For much of his life, Frazier collected historic guns and knives. His collection began with a long rifle, made circa 1820 in Bardstown, Kentucky and given to him by his grandfather. This rifle was permanently lost in the tornado which hit Louisville during the 1974 Super Outbreak, and Frazier credited the event with sparking his interest in collecting historic weapons on a larger scale. His collection included weapons such as Theodore Roosevelt's "Big Stick", a 1866 Winchester carbine owned by Buffalo Bill Cody and guns used by General George Armstrong Custer. Most of the weapons were from 1840 to 1910.

In 2000, the Kentucky Historical Society asked him to present his collection in Frankfort, Kentucky. Thousands of people attended the exhibit, surprising Frazier and leading him to think about doing a long-term exhibition. In 2001, he purchased two former warehouses in Downtown Louisville and announced plans to open a museum, initially called the Frazier Historical Arms Museum but later renamed the Frazier International History Museum once the Royal Armouries of Britain chose to display part of their collection at the Frazier. The museum dropped the international from its name and is now known as the Frazier History Museum in March 2011, while the Royal Armouries Collection is still on display, the museum's collection will begin to reflect local Kentucky history, and de-emphasize the weapons collection. Shortly after this, a world-class travelling exhibit, Da Vinci- The Genius went on display.

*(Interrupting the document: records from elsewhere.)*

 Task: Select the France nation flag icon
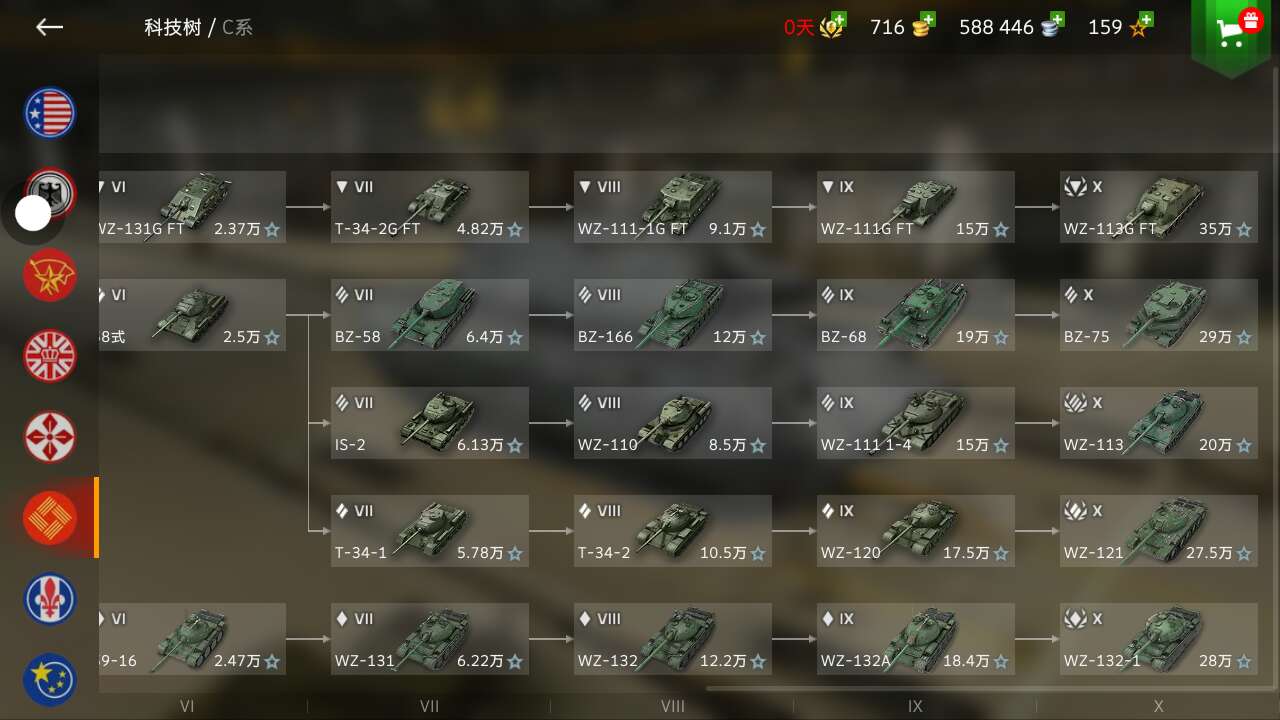[x=50, y=599]
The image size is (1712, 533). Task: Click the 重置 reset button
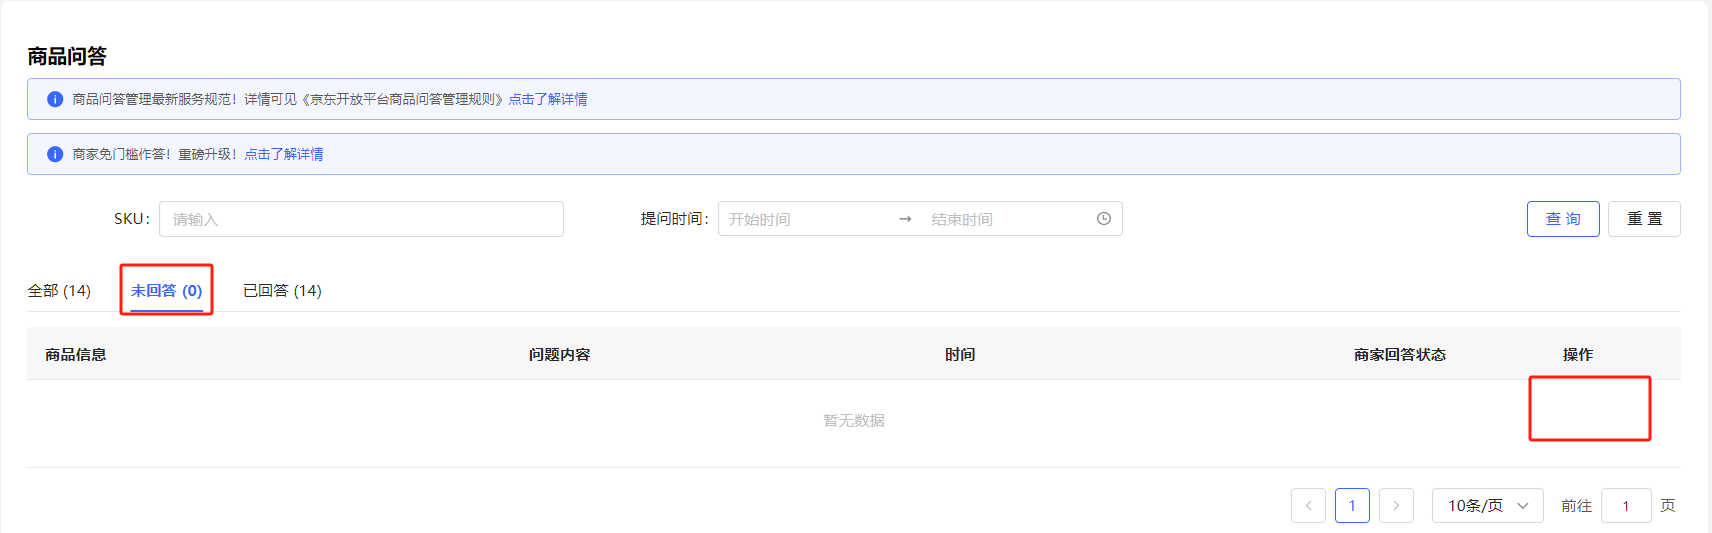[1643, 219]
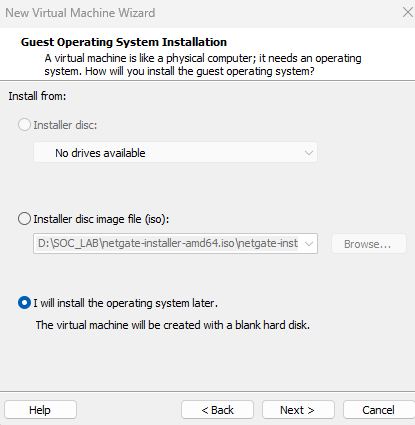The height and width of the screenshot is (425, 415).
Task: Choose Installer disc image file (iso) radio
Action: [x=24, y=219]
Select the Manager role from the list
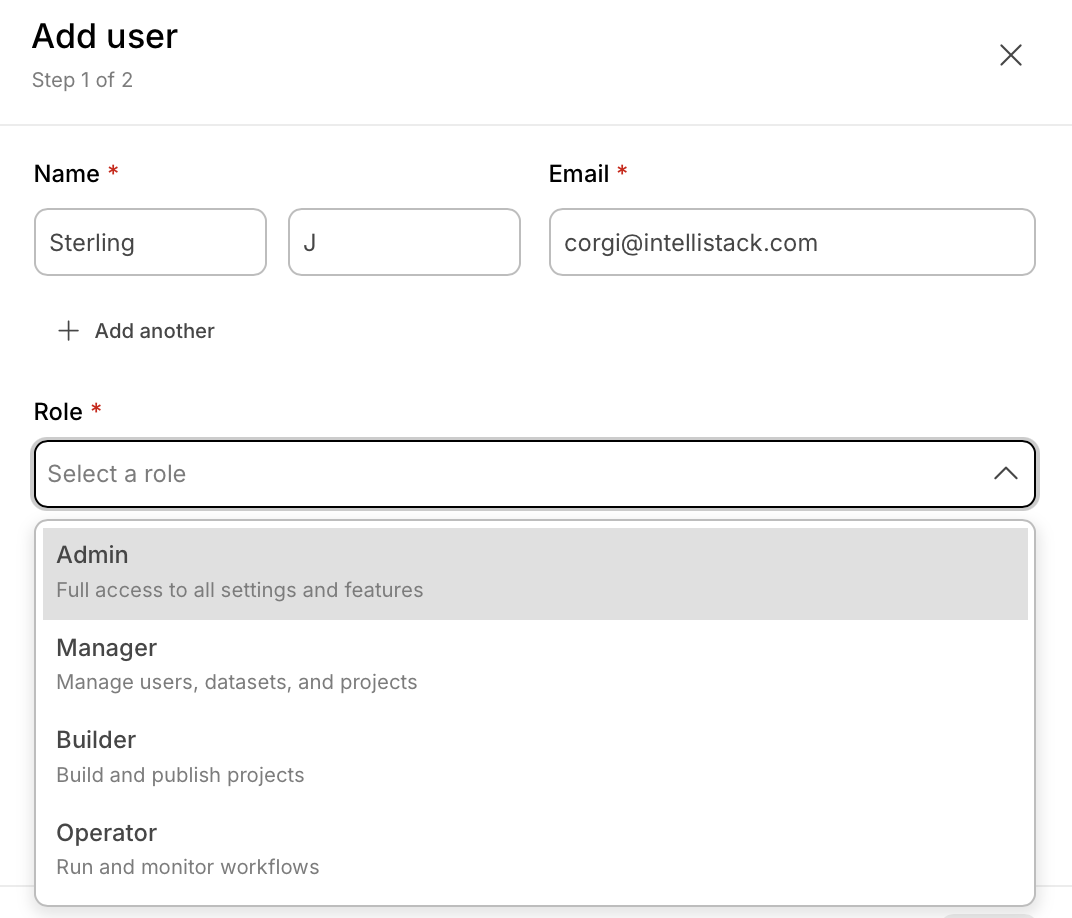This screenshot has width=1072, height=918. [x=106, y=648]
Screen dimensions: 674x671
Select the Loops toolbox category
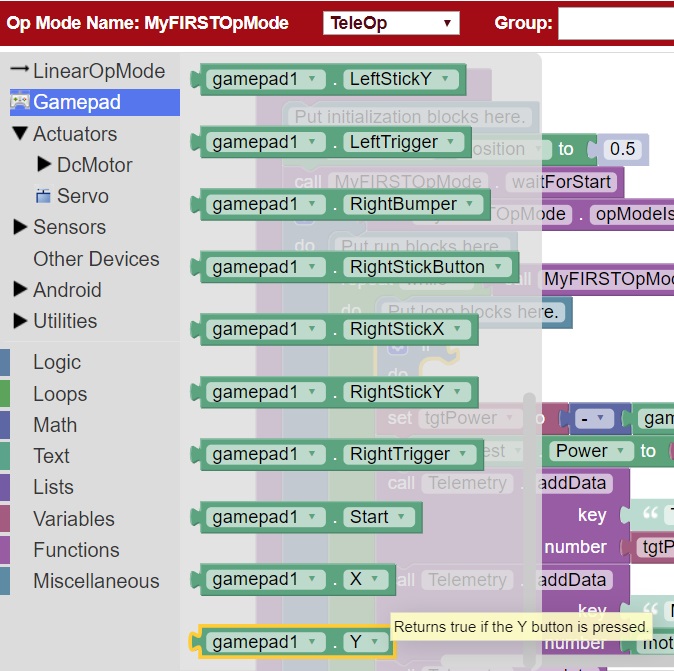(x=60, y=394)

Frazier donated most of the $32 million in startup funds for the museum. Frazier's mission statement for the museum is "To evoke a passion for the knowledge and understanding of history, so that all who pass through our doors may learn from the past, live in the present and better prepare for the future."

==Political fundraising==

Frazier donated money and organized fundraisers for both Democrats such as Kentucky Governor Paul E. Patton and Republicans such as George W. Bush. A fundraiser at his house in 1999 for Bush set the record for most money raised for a primary candidate in Kentucky, collecting over $650,000.

From 2000 to 2004, he donated over $89,000 to political campaigns - nearly all of them Republican.

==Awards==

Frazier holds honorary doctorates from the University of Louisville and Bellarmine University. He won the Louisville Urban League's Equality Award in 1990. In 2002 he was given the Founders Award, a lifetime achievement award and the highest honor given by the Louisville Historical League.

==Personal==

Frazier lived in a house built by his grandfather in 1910 called "The Avish" in the suburban city of Harrods Creek, Kentucky. He also owns a 400 acre farm in Shelby County, Kentucky. His only marriage ended in a divorce, and he had three daughters.

When asked what it is like to use a wheelchair, Frazier responded, "You know, my brain is not in a wheelchair. It's just my body. Basically what I have is bone spurs, both within and outside my spinal column. I'm fairly much paralyzed from basically my waist down. With a mobile wheelchair like this, I can get out and move around really pretty well. The last thing in the world that I wanted to do was to stay at home, sit around and do nothing."

Frazier was a member of the Sons of the American Revolution, and the River Valley Club. He was a member of the first graduating class of Louisville Country Day, which is the merged male parent school to the current Kentucky Country Day School and received a law degree from the University of Louisville.